Would you repeat the entries below exactly and omit the pictures?

[Data provided — start]

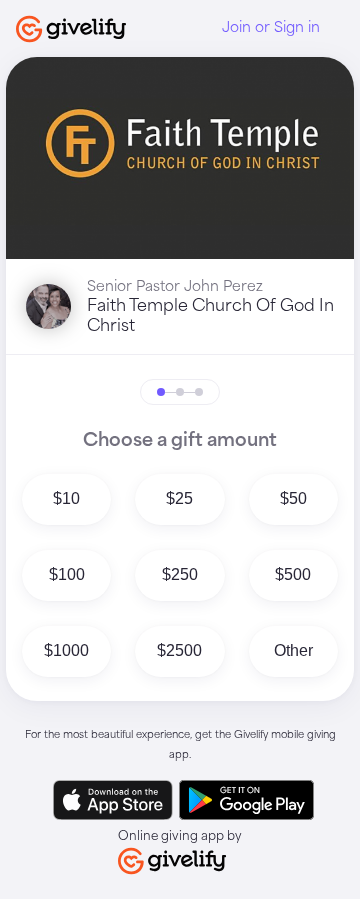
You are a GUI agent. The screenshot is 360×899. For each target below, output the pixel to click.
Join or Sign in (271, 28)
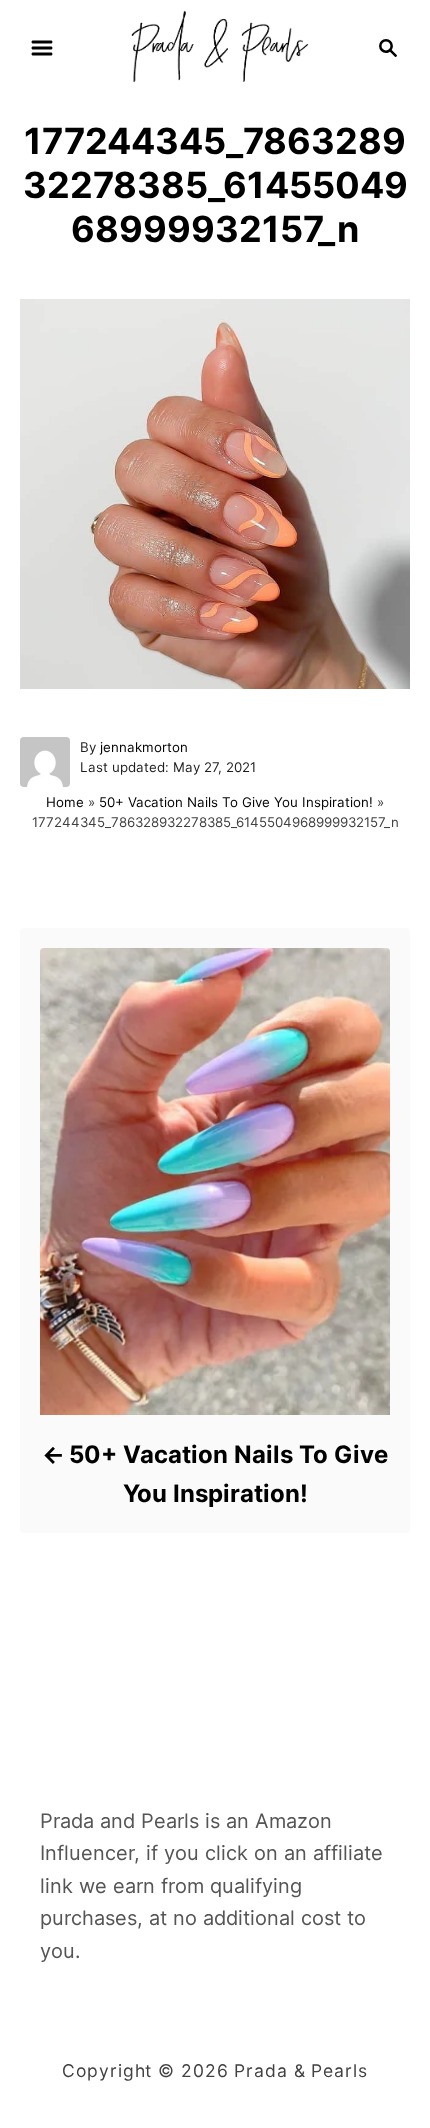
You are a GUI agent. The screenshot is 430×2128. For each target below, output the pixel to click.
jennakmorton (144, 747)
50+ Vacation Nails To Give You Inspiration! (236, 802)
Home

[Data provided — finish]

• [Answer to the exercise]
You are a GUI agent. The screenshot is 360×899. For each target below, output the pixel to click.
Join or Sign in (271, 28)
You are a GUI agent. The screenshot is 430×2128. For each target below, output the pixel to click.
jennakmorton (144, 747)
50+ Vacation Nails To Give You Inspiration! (236, 802)
Home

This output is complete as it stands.